| AIM OF THE EXERCISE |
Among the entries that follow, find every line with the word "Windows" and copy it.

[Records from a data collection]

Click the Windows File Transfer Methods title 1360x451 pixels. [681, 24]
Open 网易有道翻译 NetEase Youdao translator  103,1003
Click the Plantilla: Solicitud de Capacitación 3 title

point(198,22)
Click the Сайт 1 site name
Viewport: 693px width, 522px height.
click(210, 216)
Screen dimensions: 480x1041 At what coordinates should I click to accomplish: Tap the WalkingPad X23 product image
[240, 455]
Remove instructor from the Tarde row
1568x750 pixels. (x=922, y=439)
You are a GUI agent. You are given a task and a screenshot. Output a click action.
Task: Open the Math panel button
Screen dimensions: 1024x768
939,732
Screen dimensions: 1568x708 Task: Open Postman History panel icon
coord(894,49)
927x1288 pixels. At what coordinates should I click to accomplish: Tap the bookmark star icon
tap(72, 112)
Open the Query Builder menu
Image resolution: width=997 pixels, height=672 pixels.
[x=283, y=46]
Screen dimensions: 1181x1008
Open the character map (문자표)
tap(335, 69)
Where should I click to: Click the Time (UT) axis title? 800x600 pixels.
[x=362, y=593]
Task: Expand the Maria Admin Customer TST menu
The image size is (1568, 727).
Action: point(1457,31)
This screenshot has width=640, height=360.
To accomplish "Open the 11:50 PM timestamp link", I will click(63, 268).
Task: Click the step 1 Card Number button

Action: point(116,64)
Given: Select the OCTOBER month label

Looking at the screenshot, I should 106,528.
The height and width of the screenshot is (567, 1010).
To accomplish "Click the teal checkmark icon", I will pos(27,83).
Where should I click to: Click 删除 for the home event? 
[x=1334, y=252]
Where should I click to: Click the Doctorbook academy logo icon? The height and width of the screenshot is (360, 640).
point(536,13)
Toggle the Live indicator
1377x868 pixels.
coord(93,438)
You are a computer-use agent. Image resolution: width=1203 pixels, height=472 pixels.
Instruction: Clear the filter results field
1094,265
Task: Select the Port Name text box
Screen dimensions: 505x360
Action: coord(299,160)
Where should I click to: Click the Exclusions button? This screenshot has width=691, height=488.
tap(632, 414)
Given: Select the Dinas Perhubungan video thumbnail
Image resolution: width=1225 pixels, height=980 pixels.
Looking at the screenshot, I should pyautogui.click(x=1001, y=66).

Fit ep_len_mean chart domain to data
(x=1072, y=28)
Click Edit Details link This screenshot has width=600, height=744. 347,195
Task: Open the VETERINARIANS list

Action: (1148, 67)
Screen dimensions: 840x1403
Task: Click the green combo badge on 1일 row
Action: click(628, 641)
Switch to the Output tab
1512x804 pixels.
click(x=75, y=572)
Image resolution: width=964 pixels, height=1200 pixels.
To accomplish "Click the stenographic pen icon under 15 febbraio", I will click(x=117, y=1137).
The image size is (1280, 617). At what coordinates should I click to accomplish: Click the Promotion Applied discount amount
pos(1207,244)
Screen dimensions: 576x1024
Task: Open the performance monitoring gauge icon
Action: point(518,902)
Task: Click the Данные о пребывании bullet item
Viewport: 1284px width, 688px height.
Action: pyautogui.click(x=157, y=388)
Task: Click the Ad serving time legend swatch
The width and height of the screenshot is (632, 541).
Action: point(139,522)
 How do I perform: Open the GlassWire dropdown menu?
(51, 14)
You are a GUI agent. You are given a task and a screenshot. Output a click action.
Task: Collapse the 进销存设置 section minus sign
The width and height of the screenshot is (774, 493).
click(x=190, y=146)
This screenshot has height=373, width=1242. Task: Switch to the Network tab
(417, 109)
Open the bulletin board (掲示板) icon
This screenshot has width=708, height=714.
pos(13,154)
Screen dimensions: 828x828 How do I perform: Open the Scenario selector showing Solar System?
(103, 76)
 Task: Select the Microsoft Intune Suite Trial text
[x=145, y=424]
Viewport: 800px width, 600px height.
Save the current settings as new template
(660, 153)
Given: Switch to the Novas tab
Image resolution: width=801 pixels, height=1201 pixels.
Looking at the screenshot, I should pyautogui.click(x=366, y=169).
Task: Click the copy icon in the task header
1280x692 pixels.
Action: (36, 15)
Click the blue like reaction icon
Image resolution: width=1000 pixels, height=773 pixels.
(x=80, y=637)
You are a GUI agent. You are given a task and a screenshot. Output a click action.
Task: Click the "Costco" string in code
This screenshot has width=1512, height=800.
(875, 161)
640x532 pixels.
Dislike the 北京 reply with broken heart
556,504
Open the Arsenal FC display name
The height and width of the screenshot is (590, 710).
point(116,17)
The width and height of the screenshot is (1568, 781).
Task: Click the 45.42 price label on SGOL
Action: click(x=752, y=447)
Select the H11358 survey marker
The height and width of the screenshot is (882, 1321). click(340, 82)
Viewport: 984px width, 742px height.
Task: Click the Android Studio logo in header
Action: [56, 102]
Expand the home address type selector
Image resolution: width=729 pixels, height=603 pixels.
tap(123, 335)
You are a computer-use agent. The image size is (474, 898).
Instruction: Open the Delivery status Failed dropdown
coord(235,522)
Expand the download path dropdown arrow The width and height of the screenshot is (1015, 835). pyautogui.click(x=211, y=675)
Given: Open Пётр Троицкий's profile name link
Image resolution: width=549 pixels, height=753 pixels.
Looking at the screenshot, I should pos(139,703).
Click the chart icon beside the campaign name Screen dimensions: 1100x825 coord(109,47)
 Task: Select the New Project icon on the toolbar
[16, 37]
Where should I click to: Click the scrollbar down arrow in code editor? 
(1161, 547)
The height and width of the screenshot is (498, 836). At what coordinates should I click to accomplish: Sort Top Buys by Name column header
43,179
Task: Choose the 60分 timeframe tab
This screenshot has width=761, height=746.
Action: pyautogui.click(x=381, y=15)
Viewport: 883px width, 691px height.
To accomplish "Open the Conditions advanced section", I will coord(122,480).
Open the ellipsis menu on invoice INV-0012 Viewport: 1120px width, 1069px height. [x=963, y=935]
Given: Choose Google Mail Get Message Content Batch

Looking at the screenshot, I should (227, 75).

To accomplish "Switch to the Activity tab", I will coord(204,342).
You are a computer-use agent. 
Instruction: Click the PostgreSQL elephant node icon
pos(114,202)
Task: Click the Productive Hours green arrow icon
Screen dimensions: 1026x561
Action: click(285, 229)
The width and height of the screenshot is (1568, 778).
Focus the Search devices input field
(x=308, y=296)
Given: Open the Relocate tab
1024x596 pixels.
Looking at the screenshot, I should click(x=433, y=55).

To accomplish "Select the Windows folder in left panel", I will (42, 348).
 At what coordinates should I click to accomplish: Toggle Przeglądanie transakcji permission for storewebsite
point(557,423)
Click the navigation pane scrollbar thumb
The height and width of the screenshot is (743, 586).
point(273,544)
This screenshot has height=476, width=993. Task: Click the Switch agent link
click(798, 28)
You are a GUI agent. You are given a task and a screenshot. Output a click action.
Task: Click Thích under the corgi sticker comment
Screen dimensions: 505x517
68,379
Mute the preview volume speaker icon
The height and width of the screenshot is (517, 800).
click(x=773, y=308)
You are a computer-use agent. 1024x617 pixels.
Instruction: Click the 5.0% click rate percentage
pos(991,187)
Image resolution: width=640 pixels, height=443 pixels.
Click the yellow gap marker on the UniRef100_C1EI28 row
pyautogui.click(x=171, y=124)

| REPLY |
Click the Windows File Transfer Methods title 1360x451 pixels. [681, 24]
To accomplish "Select the Windows folder in left panel", I will (42, 348).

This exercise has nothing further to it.